* _Work to complete_:
Pick out the lines below that contain the string "orange" and copy them all.
====== Records for this task ======
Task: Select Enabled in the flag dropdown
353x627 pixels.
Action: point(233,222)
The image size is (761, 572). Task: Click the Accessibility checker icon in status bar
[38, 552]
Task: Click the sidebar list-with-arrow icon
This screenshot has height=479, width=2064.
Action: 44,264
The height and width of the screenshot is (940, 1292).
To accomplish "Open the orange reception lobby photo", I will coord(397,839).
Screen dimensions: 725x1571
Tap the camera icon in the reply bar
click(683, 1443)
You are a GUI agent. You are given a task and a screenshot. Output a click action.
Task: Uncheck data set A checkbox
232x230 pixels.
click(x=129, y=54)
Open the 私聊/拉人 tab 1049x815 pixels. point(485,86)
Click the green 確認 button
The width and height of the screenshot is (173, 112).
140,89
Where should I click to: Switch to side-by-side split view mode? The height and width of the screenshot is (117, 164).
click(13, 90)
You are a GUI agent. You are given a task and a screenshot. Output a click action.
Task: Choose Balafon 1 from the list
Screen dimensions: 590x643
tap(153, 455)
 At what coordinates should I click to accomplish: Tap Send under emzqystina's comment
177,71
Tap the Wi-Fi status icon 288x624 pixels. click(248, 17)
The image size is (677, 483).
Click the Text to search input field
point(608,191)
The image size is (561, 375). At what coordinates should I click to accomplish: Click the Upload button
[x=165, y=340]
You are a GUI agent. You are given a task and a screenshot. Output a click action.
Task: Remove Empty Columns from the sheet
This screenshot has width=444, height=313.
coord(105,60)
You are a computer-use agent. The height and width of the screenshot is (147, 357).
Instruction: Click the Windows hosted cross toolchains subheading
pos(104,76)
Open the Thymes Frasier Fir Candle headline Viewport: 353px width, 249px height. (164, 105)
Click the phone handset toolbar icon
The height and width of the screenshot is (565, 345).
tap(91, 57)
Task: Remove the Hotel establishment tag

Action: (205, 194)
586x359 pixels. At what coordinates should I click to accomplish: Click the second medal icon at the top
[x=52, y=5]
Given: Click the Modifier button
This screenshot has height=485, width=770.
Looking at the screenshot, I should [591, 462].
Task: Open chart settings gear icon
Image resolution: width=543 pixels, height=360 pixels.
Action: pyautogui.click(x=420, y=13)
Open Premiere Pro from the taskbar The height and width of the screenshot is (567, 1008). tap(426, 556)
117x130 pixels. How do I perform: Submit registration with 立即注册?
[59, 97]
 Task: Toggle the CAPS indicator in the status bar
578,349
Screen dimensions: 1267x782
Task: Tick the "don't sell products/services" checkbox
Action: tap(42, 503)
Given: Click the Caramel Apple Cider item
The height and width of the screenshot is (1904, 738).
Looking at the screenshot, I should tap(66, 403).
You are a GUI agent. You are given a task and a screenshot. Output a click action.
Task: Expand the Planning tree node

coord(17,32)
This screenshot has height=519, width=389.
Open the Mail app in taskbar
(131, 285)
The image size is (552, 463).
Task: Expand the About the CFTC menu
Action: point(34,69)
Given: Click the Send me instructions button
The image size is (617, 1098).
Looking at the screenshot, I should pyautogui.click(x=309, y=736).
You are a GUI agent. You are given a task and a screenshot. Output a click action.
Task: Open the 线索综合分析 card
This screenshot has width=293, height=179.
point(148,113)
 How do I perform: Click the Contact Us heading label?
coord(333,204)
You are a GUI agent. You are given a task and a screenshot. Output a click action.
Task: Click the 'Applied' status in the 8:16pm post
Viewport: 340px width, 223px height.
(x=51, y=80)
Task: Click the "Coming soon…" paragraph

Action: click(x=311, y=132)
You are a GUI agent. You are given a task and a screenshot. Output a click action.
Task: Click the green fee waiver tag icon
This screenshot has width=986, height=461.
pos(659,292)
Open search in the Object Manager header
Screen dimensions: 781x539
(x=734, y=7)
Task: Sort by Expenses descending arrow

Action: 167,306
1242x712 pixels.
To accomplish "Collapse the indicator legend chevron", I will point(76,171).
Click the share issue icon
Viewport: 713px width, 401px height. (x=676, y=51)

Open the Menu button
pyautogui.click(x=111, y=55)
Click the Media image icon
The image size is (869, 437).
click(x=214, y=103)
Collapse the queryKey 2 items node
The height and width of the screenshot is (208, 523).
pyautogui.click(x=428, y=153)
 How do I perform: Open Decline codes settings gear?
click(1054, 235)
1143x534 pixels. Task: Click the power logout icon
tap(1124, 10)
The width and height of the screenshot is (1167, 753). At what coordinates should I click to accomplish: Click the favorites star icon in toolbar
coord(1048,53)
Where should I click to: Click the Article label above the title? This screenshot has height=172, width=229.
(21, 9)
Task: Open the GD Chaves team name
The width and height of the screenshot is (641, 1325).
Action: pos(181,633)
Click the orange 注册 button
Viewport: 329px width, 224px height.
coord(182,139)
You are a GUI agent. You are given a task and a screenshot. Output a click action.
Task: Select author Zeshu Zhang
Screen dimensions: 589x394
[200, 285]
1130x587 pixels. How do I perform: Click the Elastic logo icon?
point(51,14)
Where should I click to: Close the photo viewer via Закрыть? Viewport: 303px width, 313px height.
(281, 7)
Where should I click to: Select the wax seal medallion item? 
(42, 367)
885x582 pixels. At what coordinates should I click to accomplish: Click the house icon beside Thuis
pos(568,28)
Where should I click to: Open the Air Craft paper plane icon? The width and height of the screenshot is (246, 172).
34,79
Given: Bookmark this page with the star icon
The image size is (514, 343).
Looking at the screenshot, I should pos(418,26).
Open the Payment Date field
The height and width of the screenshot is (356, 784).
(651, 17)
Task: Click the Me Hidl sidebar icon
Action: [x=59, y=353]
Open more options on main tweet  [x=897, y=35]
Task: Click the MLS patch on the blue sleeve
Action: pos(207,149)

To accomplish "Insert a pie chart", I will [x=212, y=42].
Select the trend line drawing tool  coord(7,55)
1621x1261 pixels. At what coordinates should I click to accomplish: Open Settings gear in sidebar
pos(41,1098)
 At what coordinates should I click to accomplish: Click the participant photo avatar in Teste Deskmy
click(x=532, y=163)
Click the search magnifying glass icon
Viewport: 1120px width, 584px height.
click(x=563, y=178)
======
* _Solution below_:
To accomplish "Open the orange reception lobby photo", I will coord(397,839).
Click the orange 注册 button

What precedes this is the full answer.